**WHAT TO WORK ON:**
1. In the momagri passage, who chairs the think tank?
2. Translate this sentence from the momagri passage into French: "And beyond this, what risks are we really trying to protect ourselves against?"
3. Resume the momagri passage on crop insurance, picking up right after its final sentence.

**GIVEN TEXT:**
-- start --

A new vision for agriculture
momagri, movement for a world agricultural organization, is a think tank chaired by Pierre Pagesse, President
of Limagrain. It brings together, managers from the agricultural world and important people from external
perspectives, such as health, development, strategy and defense. Its objective is to promote regulation
of agricultural markets by creating new evaluation tools, such as economic models and indicators,
and by drawing up proposals for an agricultural and international food policy.

The necessary development of a crop insurance


The recent price evolution and the international environment during the last months show that agricultural markets are more than ever subject to important risks. The issue of the means available to the farmers and governments to protect themselves against this, and particularly insurance mechanisms, becomes particularly acute when facing the risk of a government withdrawal at national and supranational level. However, what insurance are we talking about? And beyond this, what risks are we really trying to protect ourselves against? These are the questions which Senator Daniel Soulage’s report is trying to answer, on behalf of the Economic Affairs Commission based on the law proposal aiming to generalize a compulsory crop insurance, which we hereby publish an extract of.

-- end --

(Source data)

-- start --

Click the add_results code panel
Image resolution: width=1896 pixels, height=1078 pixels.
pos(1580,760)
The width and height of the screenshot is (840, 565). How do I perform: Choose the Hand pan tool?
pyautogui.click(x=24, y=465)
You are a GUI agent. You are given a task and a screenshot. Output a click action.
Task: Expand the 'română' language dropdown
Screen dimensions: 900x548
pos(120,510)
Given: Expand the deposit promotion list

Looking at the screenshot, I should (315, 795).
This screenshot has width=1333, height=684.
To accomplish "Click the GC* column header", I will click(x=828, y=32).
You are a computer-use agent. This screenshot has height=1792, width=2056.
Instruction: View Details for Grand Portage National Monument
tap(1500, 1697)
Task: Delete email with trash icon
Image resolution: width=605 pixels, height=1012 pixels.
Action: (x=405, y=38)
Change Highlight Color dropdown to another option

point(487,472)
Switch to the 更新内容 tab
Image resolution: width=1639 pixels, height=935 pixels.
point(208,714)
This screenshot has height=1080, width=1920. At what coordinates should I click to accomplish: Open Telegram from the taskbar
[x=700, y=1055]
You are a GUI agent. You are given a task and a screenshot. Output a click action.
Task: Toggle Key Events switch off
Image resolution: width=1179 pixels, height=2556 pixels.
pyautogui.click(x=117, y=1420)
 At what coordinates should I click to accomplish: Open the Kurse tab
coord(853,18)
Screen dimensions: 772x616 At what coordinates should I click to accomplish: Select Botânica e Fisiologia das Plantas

-- end --

**ANSWERS BY TASK:**
1. Pierre Pagesse, President of Limagrain.

2. Et au-delà, contre quels risques cherchons-nous réellement à nous protéger ?

3.
The Momagri editorial team



The relevance of a global hazard approach

Confronted with government withdrawal – at national as well as European level - and to a trend of growing risks, insurance mechanisms resulting from the farmers’ personal initiatives and responsibility are likely to become more and more important and to become privileged instruments of risk management.
Hence, the approach which has already considerably evolved since the early insurance contracts which exclusively targeted the « hail » risk must continue to gain substance and become as global as possible to allow the appearance of complete products well adapted to the needs. The substitution of a “crop insurance” denomination to today’s commonly used “hazard insurance” would also make sense.

One could thus question the relevance of a sanitary risk insurance, which occurrence increased considerably these last years due to trade globalisation. Although the creation of a specialized section at the FNGCA is planned as well as that of a fund at European level, one must not discard the idea of protecting oneself against this type of risk by signing an insurance contract, at least as a complement to the risks already covered.

Then, the introduction of a sales turnover insurance can, as of now, be discussed. Such a product goes beyond a crop insurance since it aims at guaranteeing farming businesses a net yearly income per hectare and per crop type. It offers a definite interest since pricing aids and help when prices fall below a certain level are no longer permitted since the agricultural agreement at the Uruguay round and the pressures aiming to promote the « separation » of direct help.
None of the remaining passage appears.